Perhaps that is why the proverbial 'one liner' still is a key
ingredient in the success or failure of a lot of political
campaigns.  Good campaign ad managers know this very well, and
target audiences are given priority, and one-liners seem to be
the venue of choice in terms of direction. That goes for both
positive and negative ad campaigns.  At this point I don't want
to get into the morality or question of whether negative ad
campaigns produce the best results versus a positive one.

But there does seem to be a "sporting mentality' as such in any
political campaign.  Sports events are usually emotionally
charged, and for the average voter today, the emotion-packed
advertising seems to attract the 'home front' or supporters
particularly within the two major parties! The candidate that
scores the best one-liner, or the best catch phrase, usually it
seems wins the debate depending upon those chronicling the debate
event. Most of the major news networks thought John Kerry won all
of the debates during this election year -- but 'personally' I
believed the message from both the Presidential debates, as well
as the one Vice Presidential debate, went to the GOP.

But I'm likely one who didn't look heavily in favour of the
'emotion' aspect of the debates, but rather at the background for
the messages being given by the candidates themselves and shifted
through the emotion. Unfortunately, most people probably can't or
won't do that, because they are essentially on one 'team' or the
'other team' going into the debate in the first place.

Another possibility too... I wouldn't have voted for either one
of 'em, so I wasn't on either team, since the LP was also
fielding a candidate.

This is also, by the way, the problem in real polemical political
politics in America today -- we're divided as a nation with this
idea of two teams, the GOP on one side, the Democrats on the
other.  It's a false dichotomy of tremendous sorts, since both of
the two Parties are essentially not addressing the concerns of a
lot of people, and people have tremendous difficulty looking at
any other alternatives whatsoever.

I previously wrote:

> > Guess I have to ask.  I have had three wifes. One who died in
> > 1995. One other one who divorced me.  And my present one.  I also
> > have five children in all of this.  Don't know exactly how you
> > wish to relate any of this to your reluctance at best, to dealing
> > with all of the personalities, included Ed Fischag that still
> > grace our presence today!

To which, you replied:
> I don't fit your square hole, so the question is void.

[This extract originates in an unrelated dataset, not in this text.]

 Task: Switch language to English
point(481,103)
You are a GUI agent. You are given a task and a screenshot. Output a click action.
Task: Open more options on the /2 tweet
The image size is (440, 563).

Maybe not, really.  You had a difficult time, as I recall, with
the late Roger Erdman, and others simply because you failed to
understand that at least some of their concerns might have
possibly mirrored your own. Maybe that might be because you had
never met Roger.  I don't know.  

I will admit, as I knew Roger well, that he and I tended to agree
to disagree on some things, but to suddenly (as in Iraq or
Afghanistan) or the WTO protests in Seattle, find common ground. 
Roger and I had very intimate phone conversations going on just
prior to his murder. Some of what HE was concerned with, was with
the pro-Isreali bent of Douglas Friedman, Lowell Savage, Robert
Goodman and others, taking over the Liberty Northwest conference.

In that vein, as I pointed out to Roger personally, he was pretty
much on line with the Libertarian Party's position on not
meddling in the affairs of other countries, Israel, Egypt, and
other states, but maintaining a neutral foreign police based upon
the real interests of this country.

So, the ONLY point I'm making right now is that Roger and I
seemed to have some ideological differences on a lot of things,
but we both knew when we had some common ground issues too.  We
could support each other when that was the case, and agree to
disagree on various other things and still, at the same time,
remain friends!

> I don't understand why you think your three marriages have anything to
> do with mine, or my preference for reason and login in a medium that
> expresses emotion poorly on a subject matter that emotion serves poorly.

Well, somehow that came up in this thread, and it seems to me at
least, you might be making far too much of this than ought to be
the case.  

To show you what was 'probably' said, I believe I wrote something
earlier to the effect in answer to someone over marriage becoming
a compromise, and asking me how that might work in my present
marriage.  That's how the context of this arose, and now you want
to make that somehow into something it was never initially
intended to be at all!

So, ferret this out as you will.

Fact is however, Roger and I could and did work together on
various issues and things, and you cannot. Roger and I were
personal friends, you and I are obviously not. Fact is, the
Libertarian Party all the time joins in court battles and other
venues with other groups that are likely diametrically opposed to
each other, on various one-time issues. The LP has even joined
with the likes of neo-conservatives on issues in which the LP has
taken a compatible position.

This post isn't intended as a 'salute to Roger' although I have
no problem at all with that. But one of Roger's favourite
reminders was: The enemy of my enemy is my friend.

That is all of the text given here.